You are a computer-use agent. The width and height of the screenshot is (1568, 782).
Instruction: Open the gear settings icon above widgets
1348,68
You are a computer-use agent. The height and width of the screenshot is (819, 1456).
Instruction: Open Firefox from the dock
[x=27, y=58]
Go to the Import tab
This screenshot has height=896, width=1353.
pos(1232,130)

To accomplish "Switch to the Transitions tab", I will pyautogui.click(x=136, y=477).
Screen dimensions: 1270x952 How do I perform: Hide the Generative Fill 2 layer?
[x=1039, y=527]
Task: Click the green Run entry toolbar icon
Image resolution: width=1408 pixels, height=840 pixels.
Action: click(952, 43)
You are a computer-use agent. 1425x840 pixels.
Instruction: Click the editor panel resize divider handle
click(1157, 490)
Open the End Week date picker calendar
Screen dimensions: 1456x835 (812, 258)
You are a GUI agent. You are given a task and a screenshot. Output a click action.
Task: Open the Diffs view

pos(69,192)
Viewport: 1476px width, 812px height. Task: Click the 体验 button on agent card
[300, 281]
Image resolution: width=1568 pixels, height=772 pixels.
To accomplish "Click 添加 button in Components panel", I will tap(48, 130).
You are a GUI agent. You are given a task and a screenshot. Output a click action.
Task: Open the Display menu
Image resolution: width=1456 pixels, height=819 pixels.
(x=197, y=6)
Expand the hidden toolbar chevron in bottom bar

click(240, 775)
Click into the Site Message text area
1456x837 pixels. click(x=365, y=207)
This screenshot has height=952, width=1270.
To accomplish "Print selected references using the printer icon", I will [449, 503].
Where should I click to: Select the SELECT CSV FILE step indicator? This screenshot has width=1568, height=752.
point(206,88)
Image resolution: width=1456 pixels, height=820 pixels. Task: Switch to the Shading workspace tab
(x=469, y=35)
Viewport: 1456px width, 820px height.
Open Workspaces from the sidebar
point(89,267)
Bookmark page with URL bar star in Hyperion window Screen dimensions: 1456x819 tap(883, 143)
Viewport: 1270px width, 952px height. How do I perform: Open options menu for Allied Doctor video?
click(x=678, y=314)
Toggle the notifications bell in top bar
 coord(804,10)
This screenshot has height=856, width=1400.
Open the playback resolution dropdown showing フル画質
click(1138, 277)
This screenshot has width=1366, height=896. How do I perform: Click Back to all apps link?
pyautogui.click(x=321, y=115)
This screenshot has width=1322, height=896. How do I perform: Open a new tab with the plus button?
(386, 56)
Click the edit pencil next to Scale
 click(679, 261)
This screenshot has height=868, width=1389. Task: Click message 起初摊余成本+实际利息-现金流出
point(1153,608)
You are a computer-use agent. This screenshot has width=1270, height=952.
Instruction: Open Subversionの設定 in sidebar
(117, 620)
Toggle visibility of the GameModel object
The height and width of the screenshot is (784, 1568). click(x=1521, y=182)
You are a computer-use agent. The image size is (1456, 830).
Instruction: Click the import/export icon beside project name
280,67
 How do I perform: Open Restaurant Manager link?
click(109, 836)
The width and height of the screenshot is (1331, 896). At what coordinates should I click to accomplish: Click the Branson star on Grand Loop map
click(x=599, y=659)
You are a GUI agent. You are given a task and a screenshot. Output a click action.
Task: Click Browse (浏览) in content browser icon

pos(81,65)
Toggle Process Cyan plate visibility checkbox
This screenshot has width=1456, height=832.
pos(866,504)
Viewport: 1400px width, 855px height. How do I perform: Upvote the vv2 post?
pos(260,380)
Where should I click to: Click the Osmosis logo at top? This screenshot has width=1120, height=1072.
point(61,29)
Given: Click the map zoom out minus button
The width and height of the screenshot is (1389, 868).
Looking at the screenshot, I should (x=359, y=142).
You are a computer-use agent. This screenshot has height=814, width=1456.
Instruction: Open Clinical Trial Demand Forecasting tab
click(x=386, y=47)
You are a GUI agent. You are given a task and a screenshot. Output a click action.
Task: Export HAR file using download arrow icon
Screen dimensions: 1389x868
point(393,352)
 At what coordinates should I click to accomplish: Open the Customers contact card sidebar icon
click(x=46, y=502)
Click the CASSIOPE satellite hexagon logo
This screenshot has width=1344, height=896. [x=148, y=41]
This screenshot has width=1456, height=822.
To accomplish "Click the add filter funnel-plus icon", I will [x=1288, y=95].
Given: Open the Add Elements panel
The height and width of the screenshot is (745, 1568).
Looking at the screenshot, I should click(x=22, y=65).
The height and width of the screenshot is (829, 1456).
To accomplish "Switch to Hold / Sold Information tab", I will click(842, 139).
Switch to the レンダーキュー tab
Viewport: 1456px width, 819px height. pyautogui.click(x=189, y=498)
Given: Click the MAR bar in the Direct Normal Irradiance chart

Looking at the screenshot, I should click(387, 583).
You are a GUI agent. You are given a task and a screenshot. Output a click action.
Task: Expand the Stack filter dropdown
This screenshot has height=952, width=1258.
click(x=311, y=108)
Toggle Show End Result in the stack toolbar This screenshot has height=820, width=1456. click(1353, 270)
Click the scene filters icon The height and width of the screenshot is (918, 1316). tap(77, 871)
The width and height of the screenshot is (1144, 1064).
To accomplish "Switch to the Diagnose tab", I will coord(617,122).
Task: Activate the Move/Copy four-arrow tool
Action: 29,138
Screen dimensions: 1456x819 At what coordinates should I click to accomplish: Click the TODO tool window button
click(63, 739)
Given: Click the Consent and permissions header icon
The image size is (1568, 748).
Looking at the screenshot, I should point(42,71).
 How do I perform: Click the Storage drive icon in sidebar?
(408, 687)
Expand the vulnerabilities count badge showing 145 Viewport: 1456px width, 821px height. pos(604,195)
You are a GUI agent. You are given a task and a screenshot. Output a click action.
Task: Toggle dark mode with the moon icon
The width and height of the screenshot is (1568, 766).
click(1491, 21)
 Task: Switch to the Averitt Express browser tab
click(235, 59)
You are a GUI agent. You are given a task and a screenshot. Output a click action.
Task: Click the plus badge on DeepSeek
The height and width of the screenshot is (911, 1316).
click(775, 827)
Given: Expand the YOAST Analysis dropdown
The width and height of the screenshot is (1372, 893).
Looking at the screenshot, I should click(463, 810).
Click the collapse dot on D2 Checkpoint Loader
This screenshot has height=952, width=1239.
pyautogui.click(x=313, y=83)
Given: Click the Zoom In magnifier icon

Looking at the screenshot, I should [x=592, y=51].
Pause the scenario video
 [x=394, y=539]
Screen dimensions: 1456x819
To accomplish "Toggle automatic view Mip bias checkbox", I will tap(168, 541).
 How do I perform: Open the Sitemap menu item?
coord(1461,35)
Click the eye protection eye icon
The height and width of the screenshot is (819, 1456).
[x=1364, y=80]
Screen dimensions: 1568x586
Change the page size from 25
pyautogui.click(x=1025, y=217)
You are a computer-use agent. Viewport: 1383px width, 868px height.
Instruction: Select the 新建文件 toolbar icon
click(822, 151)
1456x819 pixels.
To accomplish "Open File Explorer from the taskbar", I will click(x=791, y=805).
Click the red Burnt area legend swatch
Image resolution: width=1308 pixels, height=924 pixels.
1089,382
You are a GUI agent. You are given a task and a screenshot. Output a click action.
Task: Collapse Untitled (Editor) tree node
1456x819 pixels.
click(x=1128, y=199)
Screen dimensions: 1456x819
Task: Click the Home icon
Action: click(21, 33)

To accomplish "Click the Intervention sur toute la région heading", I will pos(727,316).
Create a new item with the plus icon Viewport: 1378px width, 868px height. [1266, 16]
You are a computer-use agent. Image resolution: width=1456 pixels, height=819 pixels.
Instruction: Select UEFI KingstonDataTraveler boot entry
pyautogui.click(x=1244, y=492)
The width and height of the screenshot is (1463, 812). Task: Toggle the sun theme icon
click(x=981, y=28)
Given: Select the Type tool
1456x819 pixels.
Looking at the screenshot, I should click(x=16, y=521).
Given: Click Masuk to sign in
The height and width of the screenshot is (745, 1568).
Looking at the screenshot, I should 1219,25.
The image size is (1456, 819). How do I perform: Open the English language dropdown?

==*==

What the task asks: Filter the records above down to the lines that hold the string "computer".

Task answer:
You are a computer-use agent. The width and height of the screenshot is (1568, 782).
You are a computer-use agent. The height and width of the screenshot is (819, 1456).
You are a computer-use agent. 1425x840 pixels.
You are a computer-use agent. This screenshot has width=1270, height=952.
You are a computer-use agent. The image size is (1456, 830).
You are a computer-use agent. This screenshot has height=814, width=1456.
You are a computer-use agent. Viewport: 1383px width, 868px height.
You are a computer-use agent. Image resolution: width=1456 pixels, height=819 pixels.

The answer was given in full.